Commuters were asked how many times a week they stop for coffee on their way to work. A survey found a mean of 3 times a week with a standard deviation of 0.55. Find the probability that the sum of 121 values is less than 350.
To solve this problem, we need to use the Central Limit Theorem, which states that the sum (or average) of a large number of independent and identically distributed random variables will be approximately normally distributed, regardless of the shape of the original distribution.
In this case, the original distribution we are interested in is the number of times commuters stop for coffee on their way to work, which has a mean of 3 times a week and a standard deviation of 0.55.

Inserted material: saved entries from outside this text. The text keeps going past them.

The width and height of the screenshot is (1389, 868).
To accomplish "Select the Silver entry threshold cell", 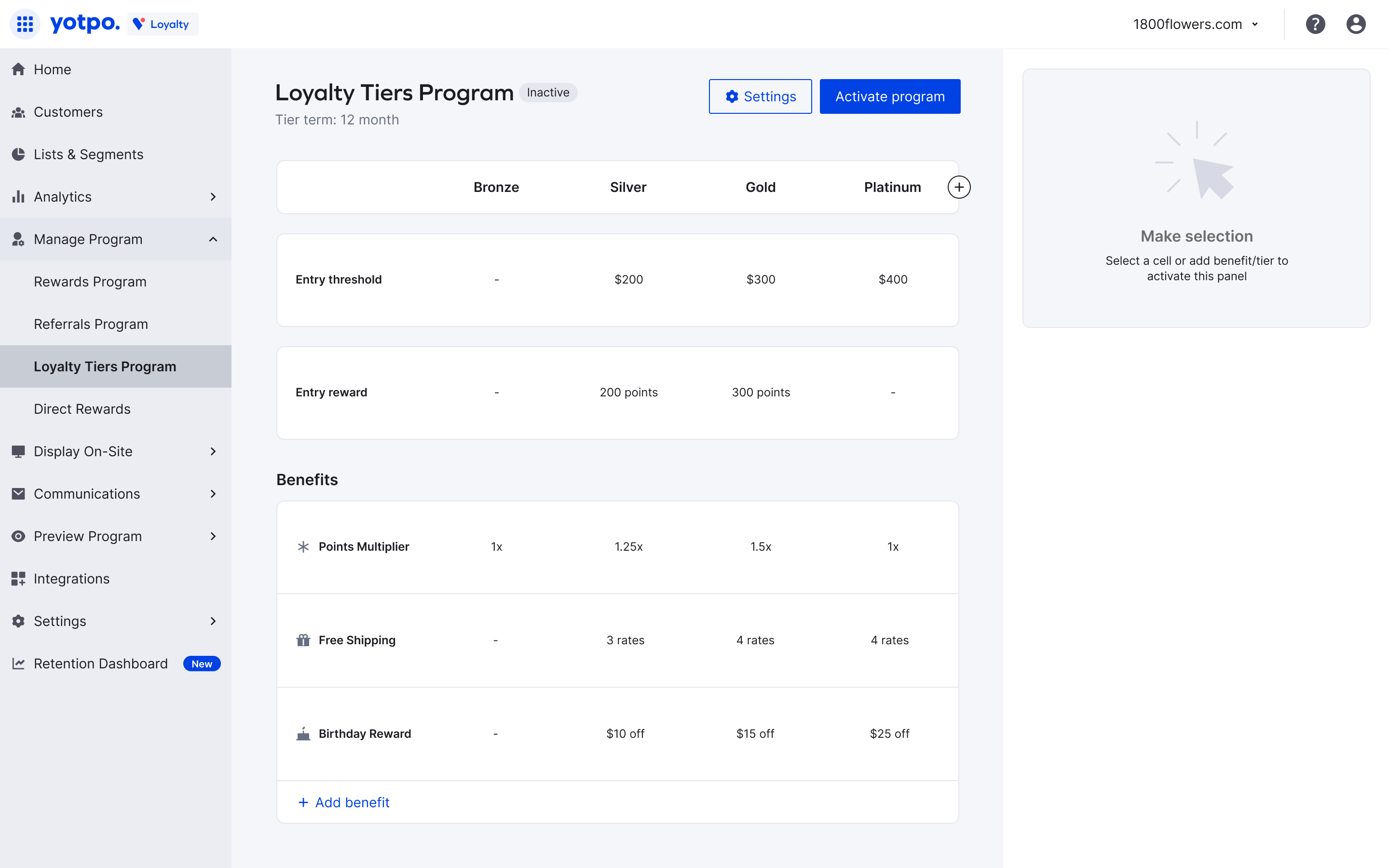I will pyautogui.click(x=628, y=280).
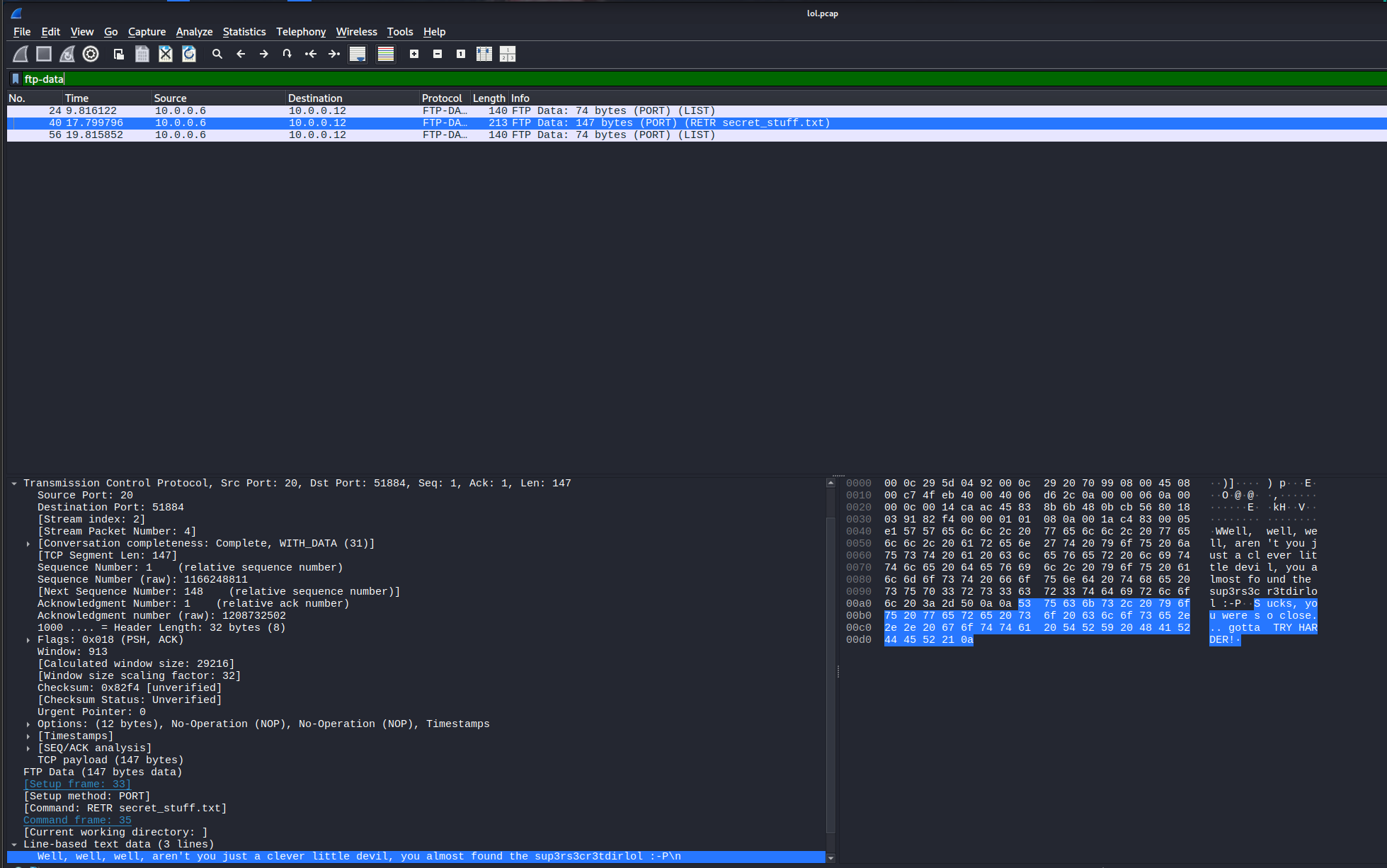Screen dimensions: 1387x868
Task: Expand the TCP Options field tree
Action: 28,724
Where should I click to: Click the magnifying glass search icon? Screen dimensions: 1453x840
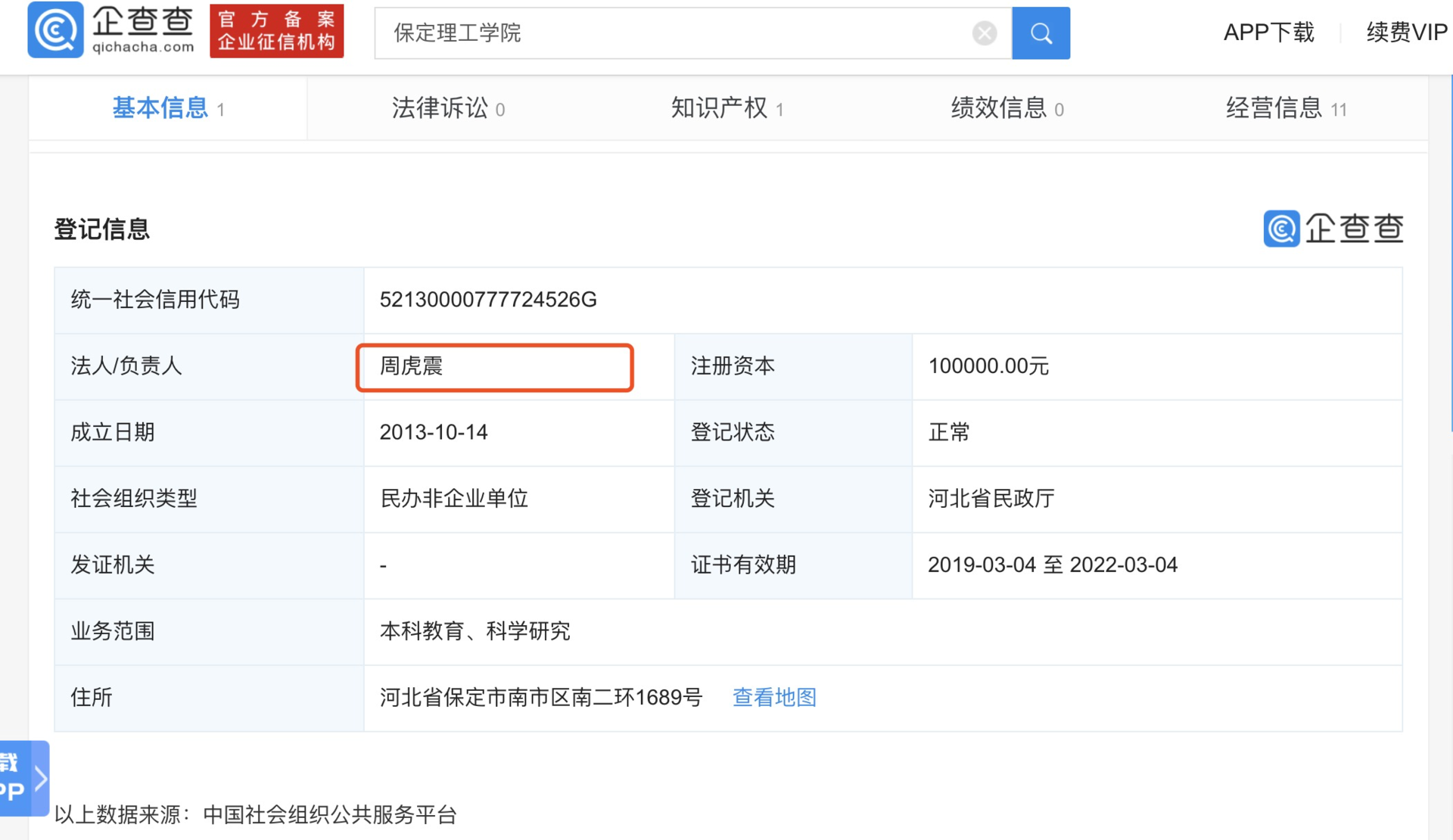click(x=1041, y=33)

First, we need to find the mean and standard deviation of the sum of 121 values. Since the mean of each value is 3, the mean of the sum of 121 values would be 121 times the mean of each value, which is 121 * 3 = 363.
Next, we need to calculate the standard deviation of the sum of 121 values. Since the values are independent and identically distributed, the standard deviation of the sum is the square root of the product of the number of values and the variance of each value. The variance of each value is the square of the standard deviation, so the variance of each value is 0.55 * 0.55 = 0.3025. Therefore, the standard deviation of the sum is the square root of (121 * 0.3025) = 6.605.
Now, we can use the normal distribution to find the probability that the sum of 121 values is less than 350. We need to standardize the value 350 using the formula z = (x - mean) / standard deviation, where x is the value we want to standardize, the mean is 363, and the standard deviation is 6.605. Plugging in these values, we get z = (350 - 363) / 6.605 = -1.968.
Finally, we look up the probability corresponding to the standardized value z = -1.968 in the standard normal distribution table, which will give us the probability that the sum of 121 values is less than 350.